Stored data:
________________________________________
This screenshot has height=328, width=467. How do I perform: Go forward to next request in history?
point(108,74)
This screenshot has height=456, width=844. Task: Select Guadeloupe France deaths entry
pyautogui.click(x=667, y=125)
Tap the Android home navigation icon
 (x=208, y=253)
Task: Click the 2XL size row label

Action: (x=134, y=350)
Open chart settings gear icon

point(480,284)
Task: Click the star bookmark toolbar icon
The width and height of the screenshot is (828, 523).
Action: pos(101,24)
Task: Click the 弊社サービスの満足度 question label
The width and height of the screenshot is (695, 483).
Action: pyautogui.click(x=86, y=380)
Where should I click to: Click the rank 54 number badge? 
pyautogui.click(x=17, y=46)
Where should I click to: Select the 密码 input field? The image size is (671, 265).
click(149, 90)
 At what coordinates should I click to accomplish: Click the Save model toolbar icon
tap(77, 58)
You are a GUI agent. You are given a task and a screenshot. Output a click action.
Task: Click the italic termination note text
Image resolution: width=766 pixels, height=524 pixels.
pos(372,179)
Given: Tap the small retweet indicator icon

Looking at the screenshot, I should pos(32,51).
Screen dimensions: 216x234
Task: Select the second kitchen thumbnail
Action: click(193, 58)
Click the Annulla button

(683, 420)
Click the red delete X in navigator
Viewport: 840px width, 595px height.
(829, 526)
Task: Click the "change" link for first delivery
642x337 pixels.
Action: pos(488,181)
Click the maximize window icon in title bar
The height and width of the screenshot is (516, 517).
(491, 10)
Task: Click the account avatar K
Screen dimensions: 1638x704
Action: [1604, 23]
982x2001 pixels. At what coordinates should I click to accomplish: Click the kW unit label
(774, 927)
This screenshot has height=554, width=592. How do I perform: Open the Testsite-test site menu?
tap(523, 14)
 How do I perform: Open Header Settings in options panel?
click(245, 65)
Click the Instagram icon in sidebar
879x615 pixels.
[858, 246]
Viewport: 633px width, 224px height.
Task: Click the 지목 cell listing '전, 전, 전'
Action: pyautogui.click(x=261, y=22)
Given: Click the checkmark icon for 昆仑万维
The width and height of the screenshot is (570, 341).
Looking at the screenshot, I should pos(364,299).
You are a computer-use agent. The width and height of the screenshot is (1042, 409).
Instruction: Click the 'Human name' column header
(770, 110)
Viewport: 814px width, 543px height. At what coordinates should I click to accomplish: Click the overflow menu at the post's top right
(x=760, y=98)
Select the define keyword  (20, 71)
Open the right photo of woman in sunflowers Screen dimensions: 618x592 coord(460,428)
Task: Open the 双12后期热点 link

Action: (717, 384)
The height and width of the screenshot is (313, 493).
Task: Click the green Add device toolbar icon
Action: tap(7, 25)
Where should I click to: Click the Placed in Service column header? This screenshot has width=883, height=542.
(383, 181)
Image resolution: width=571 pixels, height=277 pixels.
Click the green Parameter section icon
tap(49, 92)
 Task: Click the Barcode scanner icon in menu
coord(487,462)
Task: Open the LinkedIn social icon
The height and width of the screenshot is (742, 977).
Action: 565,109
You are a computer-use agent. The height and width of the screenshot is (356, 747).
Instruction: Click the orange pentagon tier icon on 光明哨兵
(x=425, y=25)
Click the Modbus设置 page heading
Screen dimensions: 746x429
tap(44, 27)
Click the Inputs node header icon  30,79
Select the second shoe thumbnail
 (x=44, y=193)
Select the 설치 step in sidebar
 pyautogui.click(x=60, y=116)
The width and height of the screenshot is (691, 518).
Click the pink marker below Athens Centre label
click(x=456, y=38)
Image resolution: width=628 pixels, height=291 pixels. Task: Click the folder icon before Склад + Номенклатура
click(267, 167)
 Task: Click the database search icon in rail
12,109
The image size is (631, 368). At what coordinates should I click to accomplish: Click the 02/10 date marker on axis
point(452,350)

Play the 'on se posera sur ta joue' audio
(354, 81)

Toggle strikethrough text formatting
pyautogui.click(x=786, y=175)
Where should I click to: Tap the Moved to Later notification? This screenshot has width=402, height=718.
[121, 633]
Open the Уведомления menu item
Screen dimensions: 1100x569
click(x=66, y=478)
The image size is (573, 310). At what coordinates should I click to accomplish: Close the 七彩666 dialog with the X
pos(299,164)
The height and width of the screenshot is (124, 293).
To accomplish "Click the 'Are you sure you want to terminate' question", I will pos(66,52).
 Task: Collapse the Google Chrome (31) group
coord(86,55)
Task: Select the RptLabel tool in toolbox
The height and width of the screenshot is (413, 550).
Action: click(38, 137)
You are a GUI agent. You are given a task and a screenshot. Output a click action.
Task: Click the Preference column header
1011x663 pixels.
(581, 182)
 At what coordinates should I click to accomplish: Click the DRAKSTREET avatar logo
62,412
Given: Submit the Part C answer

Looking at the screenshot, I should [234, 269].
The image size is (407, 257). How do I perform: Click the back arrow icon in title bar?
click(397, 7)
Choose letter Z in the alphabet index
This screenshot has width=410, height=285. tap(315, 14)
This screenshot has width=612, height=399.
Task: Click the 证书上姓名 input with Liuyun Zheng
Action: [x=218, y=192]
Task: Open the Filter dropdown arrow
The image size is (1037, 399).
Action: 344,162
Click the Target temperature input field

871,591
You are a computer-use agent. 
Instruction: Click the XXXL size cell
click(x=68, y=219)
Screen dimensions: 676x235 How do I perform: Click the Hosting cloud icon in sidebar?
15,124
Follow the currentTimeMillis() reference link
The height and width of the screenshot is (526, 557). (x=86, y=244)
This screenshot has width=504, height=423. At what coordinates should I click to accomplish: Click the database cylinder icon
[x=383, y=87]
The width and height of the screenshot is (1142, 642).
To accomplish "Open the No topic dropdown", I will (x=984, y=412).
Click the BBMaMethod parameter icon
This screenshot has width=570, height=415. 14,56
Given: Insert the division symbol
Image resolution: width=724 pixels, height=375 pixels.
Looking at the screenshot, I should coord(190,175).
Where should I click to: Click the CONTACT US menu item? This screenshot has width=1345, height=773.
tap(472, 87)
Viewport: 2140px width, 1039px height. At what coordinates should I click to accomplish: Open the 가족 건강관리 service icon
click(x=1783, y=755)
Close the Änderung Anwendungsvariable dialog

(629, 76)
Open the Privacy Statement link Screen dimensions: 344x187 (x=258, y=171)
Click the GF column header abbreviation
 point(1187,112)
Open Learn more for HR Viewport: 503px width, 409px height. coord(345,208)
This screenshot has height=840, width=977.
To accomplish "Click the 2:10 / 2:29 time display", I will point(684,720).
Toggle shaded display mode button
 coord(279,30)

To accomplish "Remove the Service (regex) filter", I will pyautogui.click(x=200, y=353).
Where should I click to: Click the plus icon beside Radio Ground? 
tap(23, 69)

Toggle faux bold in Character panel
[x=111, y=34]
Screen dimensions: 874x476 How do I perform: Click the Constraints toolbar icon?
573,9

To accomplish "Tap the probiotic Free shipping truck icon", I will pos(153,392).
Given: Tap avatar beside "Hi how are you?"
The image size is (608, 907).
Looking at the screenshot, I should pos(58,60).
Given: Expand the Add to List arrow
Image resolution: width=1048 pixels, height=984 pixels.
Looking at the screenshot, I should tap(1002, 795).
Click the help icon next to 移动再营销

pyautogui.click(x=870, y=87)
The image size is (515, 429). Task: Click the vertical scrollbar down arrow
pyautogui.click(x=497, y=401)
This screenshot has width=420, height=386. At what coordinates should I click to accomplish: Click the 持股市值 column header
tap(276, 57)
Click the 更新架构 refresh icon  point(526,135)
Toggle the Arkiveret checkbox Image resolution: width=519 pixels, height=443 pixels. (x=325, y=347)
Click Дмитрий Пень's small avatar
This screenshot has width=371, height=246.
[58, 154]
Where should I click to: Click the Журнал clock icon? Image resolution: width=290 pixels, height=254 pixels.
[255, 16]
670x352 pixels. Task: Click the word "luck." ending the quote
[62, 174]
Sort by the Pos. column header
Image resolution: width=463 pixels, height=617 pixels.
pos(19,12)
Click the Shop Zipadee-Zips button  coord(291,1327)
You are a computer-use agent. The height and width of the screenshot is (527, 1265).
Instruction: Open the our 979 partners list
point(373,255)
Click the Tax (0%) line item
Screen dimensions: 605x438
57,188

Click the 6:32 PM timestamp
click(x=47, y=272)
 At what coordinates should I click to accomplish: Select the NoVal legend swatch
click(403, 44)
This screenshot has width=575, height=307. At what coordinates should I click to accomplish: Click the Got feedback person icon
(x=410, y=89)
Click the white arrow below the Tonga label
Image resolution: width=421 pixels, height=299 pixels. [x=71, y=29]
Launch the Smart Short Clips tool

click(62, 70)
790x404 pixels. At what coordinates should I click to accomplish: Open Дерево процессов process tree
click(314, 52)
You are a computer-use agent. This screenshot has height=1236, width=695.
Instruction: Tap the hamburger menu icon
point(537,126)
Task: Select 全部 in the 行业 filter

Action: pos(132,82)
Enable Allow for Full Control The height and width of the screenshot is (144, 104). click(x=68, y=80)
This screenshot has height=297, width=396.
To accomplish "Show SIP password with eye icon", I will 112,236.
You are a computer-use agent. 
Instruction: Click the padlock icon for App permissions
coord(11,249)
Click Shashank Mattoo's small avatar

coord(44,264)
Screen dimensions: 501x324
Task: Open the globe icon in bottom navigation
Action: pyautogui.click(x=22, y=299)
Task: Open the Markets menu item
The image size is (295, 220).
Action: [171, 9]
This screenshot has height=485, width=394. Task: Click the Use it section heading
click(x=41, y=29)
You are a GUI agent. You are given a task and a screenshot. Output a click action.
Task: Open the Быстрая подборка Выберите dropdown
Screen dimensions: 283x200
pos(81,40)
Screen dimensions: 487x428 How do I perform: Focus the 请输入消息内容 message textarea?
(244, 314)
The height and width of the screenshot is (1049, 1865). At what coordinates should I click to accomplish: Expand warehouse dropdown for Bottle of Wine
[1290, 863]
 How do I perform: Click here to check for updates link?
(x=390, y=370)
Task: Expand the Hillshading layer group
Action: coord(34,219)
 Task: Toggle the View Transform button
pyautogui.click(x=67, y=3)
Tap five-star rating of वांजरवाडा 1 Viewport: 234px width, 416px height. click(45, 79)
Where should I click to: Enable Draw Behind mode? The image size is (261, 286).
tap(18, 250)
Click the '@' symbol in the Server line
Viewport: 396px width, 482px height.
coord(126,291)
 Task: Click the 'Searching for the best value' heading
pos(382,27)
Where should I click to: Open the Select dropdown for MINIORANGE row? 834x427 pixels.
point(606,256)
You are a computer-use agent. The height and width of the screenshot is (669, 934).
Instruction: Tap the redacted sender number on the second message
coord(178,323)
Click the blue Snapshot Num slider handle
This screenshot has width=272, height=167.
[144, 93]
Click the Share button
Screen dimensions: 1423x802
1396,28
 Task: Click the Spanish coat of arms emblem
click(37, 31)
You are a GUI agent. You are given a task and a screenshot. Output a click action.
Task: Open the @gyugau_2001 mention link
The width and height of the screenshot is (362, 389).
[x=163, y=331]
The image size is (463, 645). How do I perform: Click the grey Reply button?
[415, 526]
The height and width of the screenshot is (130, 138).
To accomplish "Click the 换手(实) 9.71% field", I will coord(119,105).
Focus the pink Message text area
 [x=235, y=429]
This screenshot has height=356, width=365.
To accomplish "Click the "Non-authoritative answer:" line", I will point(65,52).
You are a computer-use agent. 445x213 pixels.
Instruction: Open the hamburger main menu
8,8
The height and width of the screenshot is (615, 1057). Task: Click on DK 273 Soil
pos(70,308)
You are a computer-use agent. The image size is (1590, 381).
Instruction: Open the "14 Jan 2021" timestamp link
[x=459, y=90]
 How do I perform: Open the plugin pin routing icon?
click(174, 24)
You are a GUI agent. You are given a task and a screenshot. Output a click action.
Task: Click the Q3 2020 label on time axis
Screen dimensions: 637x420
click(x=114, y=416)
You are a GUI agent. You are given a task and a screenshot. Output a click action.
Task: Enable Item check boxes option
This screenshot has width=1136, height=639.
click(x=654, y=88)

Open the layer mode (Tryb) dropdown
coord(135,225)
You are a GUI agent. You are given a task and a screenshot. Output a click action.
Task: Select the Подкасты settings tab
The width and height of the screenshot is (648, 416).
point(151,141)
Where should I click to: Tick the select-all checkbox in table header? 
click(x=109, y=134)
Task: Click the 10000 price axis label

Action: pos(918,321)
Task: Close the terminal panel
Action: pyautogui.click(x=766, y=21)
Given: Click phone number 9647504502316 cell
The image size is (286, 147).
________________________________________
Required action:
An exact copy of the lines above, from the one containing "Click the pink" down to the one containing "Task: Open the Filter dropdown arrow" and including both, is the whole answer; retype it and nothing else.

Answer box:
Click the pink marker below Athens Centre label
click(x=456, y=38)
Image resolution: width=628 pixels, height=291 pixels. Task: Click the folder icon before Склад + Номенклатура
click(267, 167)
 Task: Click the database search icon in rail
12,109
The image size is (631, 368). At what coordinates should I click to accomplish: Click the 02/10 date marker on axis
point(452,350)

Play the 'on se posera sur ta joue' audio
(354, 81)

Toggle strikethrough text formatting
pyautogui.click(x=786, y=175)
Where should I click to: Tap the Moved to Later notification? This screenshot has width=402, height=718.
[121, 633]
Open the Уведомления menu item
Screen dimensions: 1100x569
click(x=66, y=478)
The image size is (573, 310). At what coordinates should I click to accomplish: Close the 七彩666 dialog with the X
pos(299,164)
The height and width of the screenshot is (124, 293).
To accomplish "Click the 'Are you sure you want to terminate' question", I will pos(66,52).
 Task: Collapse the Google Chrome (31) group
coord(86,55)
Task: Select the RptLabel tool in toolbox
The height and width of the screenshot is (413, 550).
Action: click(38, 137)
You are a GUI agent. You are given a task and a screenshot. Output a click action.
Task: Click the Preference column header
1011x663 pixels.
(581, 182)
 At what coordinates should I click to accomplish: Click the DRAKSTREET avatar logo
62,412
Given: Submit the Part C answer

Looking at the screenshot, I should [234, 269].
The image size is (407, 257). How do I perform: Click the back arrow icon in title bar?
click(397, 7)
Choose letter Z in the alphabet index
This screenshot has width=410, height=285. tap(315, 14)
This screenshot has width=612, height=399.
Task: Click the 证书上姓名 input with Liuyun Zheng
Action: [x=218, y=192]
Task: Open the Filter dropdown arrow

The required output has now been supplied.